> _Exercise details_:
Locate every line in the material below that has the word "tortura". Copy each of those lines.
┌─ Dataset entries
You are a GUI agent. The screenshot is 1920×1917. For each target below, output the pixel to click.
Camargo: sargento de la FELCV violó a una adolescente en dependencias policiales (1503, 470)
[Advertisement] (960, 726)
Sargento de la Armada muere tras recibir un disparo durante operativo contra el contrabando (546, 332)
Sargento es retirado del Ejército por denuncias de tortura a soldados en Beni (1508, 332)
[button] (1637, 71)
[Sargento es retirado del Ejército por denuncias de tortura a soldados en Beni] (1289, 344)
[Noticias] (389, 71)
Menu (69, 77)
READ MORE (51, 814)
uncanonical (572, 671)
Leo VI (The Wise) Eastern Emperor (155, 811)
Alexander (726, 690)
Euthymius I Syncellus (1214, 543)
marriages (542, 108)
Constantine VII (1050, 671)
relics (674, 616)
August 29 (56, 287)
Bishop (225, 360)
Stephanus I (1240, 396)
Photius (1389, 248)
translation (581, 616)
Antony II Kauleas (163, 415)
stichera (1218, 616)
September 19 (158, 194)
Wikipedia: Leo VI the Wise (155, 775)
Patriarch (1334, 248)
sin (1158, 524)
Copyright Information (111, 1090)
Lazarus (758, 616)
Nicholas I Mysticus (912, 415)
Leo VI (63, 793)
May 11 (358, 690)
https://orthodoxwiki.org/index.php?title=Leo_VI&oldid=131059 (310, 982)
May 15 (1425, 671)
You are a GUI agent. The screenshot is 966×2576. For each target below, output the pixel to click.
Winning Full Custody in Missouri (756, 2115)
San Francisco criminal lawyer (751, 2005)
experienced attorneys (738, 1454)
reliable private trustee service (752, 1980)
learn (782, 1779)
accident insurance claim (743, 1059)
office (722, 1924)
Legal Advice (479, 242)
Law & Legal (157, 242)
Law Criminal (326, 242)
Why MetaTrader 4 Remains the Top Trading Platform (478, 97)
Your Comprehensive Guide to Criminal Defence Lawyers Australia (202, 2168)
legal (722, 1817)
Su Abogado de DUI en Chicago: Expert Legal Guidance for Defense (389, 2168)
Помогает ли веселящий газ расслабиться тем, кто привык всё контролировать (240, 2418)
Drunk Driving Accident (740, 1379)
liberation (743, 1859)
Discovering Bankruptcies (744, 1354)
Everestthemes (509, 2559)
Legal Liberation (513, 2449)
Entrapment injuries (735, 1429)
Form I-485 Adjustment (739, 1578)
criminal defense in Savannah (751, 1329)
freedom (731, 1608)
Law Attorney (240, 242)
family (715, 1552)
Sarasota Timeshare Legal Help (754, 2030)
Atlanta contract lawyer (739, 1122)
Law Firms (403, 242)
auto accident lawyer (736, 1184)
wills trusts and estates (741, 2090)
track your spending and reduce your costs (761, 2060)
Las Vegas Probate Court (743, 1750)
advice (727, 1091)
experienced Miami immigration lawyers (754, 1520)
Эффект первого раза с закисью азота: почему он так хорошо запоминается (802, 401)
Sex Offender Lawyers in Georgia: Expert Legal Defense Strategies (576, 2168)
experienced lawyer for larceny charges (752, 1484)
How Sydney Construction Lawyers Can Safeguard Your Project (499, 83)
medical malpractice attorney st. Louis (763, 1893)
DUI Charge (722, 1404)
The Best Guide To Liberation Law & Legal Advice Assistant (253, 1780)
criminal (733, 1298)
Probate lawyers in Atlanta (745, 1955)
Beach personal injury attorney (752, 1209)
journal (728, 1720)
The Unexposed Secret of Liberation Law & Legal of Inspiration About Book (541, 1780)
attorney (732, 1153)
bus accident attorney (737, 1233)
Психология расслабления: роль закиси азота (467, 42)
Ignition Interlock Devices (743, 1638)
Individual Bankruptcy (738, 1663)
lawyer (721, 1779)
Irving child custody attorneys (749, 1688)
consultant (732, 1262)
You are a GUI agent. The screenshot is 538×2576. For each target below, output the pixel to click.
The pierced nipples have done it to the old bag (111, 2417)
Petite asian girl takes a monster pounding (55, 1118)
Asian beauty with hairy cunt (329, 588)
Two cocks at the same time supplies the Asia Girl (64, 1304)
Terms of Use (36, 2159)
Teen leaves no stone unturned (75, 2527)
└─
> _Exercise solution_:
Sargento es retirado del Ejército por denuncias de tortura a soldados en Beni (1508, 332)
[Sargento es retirado del Ejército por denuncias de tortura a soldados en Beni] (1289, 344)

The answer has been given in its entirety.